- BRIEF -
Work through the entries that follow and state how many lines contain the word "avatar". Only the number is wanted.

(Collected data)
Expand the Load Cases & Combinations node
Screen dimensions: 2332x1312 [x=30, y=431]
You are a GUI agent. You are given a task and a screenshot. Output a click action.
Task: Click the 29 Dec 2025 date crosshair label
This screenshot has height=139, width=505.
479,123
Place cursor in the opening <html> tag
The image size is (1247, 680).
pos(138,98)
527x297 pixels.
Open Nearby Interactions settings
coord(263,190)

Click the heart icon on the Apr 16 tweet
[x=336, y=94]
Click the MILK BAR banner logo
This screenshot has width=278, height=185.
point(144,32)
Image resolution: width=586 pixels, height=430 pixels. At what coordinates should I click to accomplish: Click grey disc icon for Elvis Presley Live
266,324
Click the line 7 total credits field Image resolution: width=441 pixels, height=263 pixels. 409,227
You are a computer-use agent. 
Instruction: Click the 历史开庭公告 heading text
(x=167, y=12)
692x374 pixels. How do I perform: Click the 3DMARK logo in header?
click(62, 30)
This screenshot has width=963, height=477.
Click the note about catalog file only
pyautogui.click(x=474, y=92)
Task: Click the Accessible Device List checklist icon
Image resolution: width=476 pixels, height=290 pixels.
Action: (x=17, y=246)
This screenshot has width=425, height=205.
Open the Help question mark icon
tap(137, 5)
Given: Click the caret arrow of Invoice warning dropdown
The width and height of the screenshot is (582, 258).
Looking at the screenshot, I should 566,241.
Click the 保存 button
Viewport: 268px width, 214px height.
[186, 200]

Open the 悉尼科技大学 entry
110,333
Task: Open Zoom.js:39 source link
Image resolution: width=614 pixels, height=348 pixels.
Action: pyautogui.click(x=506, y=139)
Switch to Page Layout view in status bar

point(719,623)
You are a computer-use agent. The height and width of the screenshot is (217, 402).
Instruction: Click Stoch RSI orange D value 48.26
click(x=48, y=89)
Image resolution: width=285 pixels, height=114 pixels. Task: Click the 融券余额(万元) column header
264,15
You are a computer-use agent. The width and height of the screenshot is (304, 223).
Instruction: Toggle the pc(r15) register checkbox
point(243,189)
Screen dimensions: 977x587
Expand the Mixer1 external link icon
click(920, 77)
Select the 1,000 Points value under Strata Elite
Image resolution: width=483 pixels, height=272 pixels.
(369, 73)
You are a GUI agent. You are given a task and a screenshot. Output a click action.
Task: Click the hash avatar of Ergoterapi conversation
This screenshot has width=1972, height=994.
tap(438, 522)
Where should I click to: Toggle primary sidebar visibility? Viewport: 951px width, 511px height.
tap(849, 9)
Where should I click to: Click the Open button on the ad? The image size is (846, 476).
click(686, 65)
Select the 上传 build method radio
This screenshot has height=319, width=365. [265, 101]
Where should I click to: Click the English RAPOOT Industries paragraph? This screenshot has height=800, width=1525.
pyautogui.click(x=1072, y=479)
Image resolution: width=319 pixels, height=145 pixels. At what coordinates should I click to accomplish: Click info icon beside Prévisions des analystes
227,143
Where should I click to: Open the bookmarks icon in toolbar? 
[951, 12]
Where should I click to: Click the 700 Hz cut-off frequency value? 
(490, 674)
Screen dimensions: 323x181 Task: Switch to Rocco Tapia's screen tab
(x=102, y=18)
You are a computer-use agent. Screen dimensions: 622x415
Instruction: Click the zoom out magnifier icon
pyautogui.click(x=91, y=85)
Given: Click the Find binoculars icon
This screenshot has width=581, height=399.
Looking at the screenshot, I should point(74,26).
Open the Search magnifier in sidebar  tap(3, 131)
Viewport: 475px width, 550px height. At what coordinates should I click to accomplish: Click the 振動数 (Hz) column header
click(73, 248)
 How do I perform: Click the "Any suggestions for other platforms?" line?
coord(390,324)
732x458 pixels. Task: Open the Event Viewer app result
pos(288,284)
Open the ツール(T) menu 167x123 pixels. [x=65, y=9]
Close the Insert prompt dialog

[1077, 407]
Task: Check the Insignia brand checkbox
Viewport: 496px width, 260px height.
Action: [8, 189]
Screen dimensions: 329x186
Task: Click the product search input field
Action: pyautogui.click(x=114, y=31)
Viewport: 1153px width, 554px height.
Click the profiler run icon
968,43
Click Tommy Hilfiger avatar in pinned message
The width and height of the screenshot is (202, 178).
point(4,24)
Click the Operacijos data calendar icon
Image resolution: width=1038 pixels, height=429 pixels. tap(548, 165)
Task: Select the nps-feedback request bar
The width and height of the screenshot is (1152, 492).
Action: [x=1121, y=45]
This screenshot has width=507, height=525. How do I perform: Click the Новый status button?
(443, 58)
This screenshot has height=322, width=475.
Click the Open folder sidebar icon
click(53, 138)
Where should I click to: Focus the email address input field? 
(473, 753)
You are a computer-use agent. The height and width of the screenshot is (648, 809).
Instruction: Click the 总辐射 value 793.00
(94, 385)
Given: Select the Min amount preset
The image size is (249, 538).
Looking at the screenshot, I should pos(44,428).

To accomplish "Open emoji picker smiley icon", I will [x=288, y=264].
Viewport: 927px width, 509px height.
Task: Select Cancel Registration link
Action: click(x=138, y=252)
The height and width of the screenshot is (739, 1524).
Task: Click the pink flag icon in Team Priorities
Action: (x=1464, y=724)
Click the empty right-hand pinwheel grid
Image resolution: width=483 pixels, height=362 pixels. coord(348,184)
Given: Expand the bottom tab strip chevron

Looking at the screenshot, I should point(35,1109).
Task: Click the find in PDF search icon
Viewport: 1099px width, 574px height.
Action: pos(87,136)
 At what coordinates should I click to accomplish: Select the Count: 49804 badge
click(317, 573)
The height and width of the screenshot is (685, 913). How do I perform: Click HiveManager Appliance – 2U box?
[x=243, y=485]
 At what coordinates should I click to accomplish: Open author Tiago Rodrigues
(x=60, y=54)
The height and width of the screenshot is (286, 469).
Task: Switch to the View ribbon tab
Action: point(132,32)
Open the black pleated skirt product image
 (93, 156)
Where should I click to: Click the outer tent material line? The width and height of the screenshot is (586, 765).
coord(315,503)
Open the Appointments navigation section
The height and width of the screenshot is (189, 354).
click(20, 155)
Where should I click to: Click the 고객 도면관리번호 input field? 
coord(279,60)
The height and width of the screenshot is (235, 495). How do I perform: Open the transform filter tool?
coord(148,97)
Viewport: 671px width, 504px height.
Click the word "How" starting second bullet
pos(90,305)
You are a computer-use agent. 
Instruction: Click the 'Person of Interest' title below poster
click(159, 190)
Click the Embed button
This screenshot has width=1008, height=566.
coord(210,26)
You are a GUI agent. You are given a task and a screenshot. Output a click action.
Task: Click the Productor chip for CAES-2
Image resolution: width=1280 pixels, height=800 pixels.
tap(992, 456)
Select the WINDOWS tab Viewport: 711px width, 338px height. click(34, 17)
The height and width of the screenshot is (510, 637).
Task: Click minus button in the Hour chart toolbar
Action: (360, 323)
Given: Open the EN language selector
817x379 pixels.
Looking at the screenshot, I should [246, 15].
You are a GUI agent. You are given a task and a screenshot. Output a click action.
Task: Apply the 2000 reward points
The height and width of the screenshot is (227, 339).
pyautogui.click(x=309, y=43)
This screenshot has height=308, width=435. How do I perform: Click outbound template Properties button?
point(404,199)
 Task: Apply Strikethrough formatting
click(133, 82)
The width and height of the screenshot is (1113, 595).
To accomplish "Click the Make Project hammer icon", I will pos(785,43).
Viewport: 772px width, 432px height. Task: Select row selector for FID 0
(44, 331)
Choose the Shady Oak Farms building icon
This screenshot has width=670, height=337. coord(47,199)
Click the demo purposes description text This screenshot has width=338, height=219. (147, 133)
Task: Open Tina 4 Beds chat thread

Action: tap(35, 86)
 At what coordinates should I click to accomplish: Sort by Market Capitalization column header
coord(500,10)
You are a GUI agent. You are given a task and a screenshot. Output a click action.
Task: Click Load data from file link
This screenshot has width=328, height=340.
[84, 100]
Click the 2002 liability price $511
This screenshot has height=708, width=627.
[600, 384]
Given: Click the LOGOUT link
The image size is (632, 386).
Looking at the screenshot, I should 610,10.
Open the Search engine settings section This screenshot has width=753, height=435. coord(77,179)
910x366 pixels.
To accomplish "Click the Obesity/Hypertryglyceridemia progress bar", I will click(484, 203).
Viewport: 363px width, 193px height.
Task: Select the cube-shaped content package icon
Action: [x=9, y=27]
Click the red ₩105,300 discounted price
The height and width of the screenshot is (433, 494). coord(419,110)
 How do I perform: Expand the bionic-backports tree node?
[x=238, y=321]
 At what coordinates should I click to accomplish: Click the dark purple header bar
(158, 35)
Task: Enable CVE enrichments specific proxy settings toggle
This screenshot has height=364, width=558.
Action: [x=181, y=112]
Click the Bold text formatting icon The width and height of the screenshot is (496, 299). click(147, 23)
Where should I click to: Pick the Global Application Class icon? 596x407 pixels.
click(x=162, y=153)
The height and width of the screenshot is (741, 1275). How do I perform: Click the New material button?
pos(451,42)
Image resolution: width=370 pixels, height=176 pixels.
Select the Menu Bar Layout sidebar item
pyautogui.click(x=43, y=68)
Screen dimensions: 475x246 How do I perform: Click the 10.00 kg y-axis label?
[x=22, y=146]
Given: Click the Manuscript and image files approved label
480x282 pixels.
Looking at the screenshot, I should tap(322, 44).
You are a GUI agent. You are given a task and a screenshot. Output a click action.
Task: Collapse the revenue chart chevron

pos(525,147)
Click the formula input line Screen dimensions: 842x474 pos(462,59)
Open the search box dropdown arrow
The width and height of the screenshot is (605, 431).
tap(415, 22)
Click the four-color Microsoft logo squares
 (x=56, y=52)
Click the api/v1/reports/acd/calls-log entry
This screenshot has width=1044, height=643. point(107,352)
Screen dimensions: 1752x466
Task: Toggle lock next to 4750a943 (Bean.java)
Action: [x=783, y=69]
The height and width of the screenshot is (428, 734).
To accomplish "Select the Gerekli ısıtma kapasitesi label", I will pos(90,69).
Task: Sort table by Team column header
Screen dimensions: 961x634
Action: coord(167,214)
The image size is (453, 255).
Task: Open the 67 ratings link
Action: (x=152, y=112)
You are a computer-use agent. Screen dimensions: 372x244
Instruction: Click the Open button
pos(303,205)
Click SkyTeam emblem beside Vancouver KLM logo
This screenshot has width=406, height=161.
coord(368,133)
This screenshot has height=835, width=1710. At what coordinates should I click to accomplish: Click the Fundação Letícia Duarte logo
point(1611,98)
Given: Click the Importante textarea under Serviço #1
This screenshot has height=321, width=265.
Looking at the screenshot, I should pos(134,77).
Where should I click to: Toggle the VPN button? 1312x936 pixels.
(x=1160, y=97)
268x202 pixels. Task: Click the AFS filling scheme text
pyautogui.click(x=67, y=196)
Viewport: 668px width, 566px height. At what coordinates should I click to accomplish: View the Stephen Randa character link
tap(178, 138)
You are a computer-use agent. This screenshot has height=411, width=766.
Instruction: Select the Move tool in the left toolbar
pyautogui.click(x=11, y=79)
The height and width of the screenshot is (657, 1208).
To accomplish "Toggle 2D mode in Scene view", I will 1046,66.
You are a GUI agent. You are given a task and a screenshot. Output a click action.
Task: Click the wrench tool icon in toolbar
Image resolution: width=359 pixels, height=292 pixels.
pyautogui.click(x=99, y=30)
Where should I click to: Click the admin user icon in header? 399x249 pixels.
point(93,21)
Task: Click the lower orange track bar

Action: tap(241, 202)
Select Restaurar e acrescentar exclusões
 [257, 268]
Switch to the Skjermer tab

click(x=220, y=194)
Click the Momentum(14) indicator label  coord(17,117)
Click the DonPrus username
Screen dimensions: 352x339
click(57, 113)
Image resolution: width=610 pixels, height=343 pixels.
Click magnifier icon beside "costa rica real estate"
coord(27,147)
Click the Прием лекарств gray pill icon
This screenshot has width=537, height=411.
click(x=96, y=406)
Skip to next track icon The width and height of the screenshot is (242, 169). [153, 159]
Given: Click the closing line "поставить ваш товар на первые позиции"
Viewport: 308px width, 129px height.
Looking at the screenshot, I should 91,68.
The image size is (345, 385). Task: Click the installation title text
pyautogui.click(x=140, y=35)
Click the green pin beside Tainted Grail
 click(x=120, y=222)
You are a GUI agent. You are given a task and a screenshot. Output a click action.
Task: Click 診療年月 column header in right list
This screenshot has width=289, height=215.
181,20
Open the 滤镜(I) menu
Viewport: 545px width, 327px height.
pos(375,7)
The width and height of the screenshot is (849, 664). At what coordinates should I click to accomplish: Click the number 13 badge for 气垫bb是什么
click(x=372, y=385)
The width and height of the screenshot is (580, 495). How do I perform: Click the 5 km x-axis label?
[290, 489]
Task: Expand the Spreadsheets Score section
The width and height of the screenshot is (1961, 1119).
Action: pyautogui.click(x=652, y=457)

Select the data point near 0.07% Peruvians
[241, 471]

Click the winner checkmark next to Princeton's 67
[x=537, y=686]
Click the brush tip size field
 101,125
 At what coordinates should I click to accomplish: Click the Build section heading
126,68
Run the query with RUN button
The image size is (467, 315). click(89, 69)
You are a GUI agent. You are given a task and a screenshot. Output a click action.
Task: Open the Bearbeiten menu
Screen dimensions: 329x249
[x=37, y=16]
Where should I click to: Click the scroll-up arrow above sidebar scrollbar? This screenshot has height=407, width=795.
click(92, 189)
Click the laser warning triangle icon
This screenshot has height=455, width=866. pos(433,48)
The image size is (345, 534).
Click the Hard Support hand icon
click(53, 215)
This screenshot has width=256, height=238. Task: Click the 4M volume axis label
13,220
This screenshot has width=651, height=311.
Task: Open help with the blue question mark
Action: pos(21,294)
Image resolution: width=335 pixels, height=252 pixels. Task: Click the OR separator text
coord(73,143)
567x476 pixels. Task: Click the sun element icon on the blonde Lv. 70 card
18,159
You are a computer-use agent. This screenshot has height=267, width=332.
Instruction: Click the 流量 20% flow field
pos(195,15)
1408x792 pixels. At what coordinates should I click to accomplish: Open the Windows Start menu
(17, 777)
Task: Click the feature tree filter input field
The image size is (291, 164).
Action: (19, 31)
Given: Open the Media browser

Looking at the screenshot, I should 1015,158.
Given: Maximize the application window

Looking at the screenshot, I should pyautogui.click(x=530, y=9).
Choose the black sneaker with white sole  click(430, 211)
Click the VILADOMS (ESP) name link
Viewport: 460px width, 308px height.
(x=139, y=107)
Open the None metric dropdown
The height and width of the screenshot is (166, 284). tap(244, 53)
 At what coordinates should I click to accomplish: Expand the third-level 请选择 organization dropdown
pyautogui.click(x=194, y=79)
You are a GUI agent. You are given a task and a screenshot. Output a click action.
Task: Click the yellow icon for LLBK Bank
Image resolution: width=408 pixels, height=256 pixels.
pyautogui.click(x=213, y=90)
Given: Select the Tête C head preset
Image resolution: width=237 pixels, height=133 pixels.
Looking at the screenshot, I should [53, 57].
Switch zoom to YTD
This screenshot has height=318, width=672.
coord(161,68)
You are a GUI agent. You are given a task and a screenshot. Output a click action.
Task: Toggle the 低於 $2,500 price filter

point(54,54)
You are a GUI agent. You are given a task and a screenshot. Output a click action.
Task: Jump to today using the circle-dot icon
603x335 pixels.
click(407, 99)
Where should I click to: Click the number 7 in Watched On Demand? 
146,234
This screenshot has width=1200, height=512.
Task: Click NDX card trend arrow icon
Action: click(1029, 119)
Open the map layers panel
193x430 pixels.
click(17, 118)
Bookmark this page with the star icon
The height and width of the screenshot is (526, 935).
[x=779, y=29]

- TASK OUTPUT -
2